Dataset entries
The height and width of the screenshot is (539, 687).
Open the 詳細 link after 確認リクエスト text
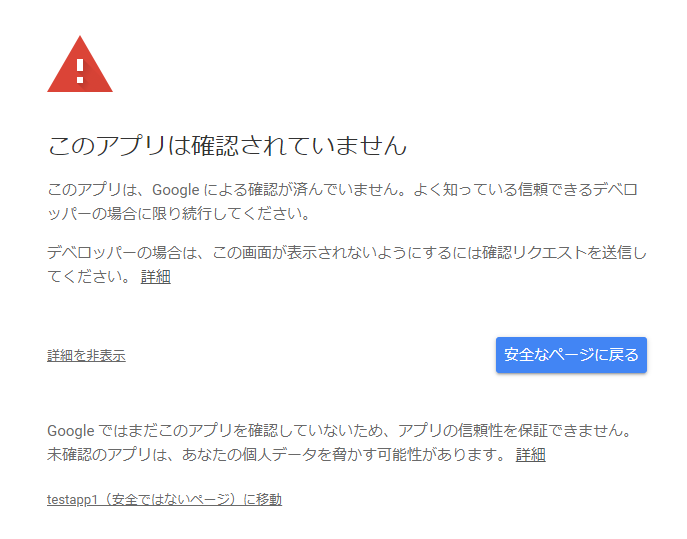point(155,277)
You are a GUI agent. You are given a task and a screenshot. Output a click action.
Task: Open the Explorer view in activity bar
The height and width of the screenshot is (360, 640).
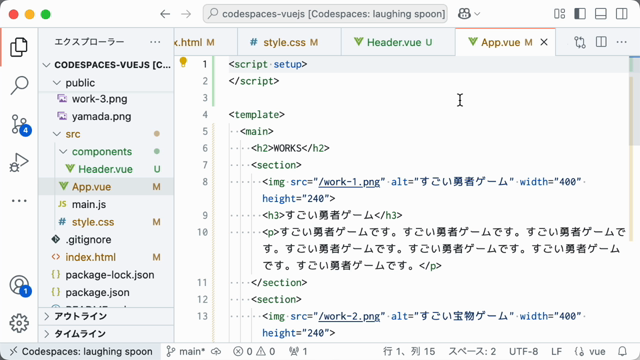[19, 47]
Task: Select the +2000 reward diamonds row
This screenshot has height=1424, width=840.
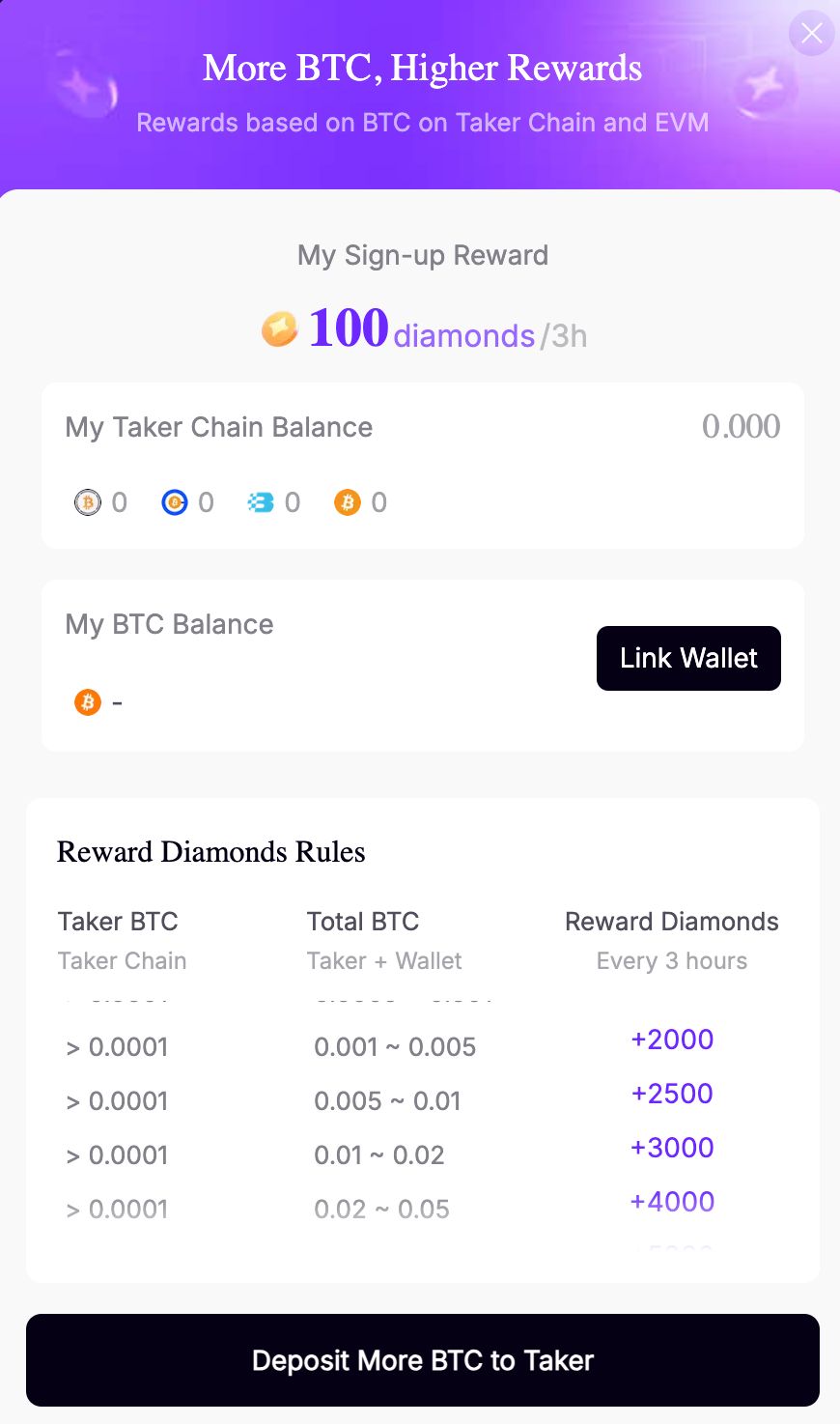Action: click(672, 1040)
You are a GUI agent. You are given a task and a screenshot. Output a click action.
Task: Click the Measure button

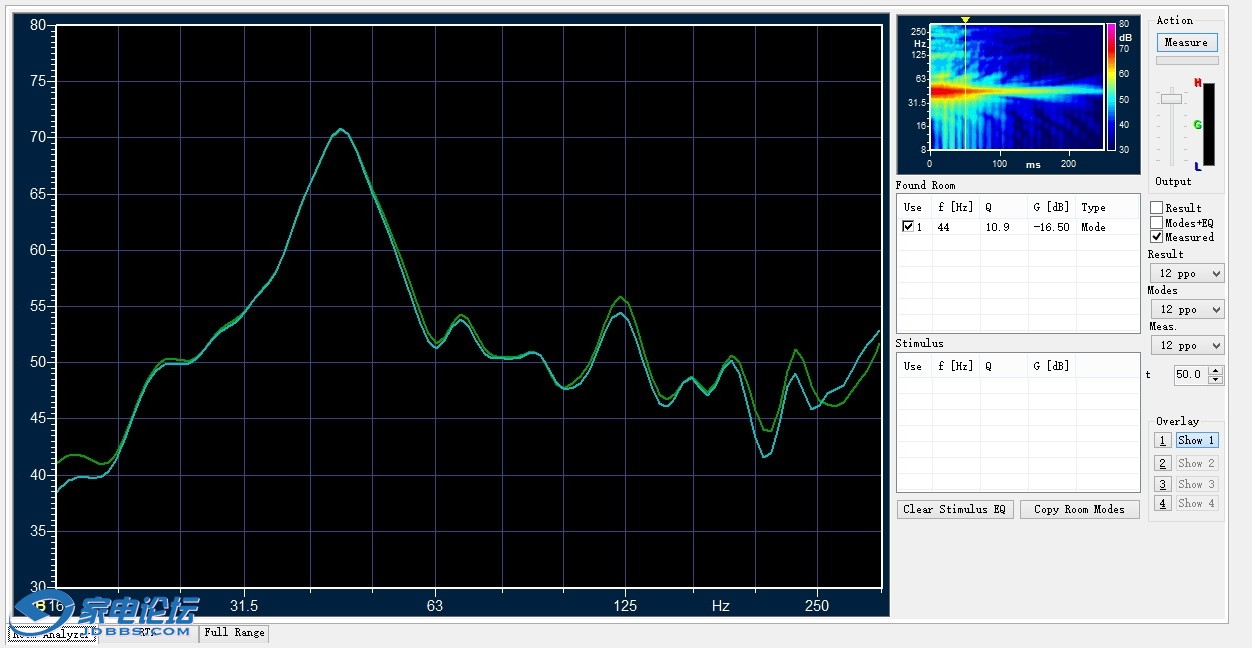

- **Task prompt**
All the lines above must be written out exactly, without a single picture.

- **Answer section**
The height and width of the screenshot is (539, 687).
Open the 詳細 link after 確認リクエスト text
point(155,277)
You are a GUI agent. You are given a task and a screenshot. Output a click action.
Task: Open the Explorer view in activity bar
The height and width of the screenshot is (360, 640).
[19, 47]
Task: Select the +2000 reward diamonds row
This screenshot has height=1424, width=840.
Action: click(672, 1040)
You are a GUI agent. You are given a task and a screenshot. Output a click action.
Task: Click the Measure button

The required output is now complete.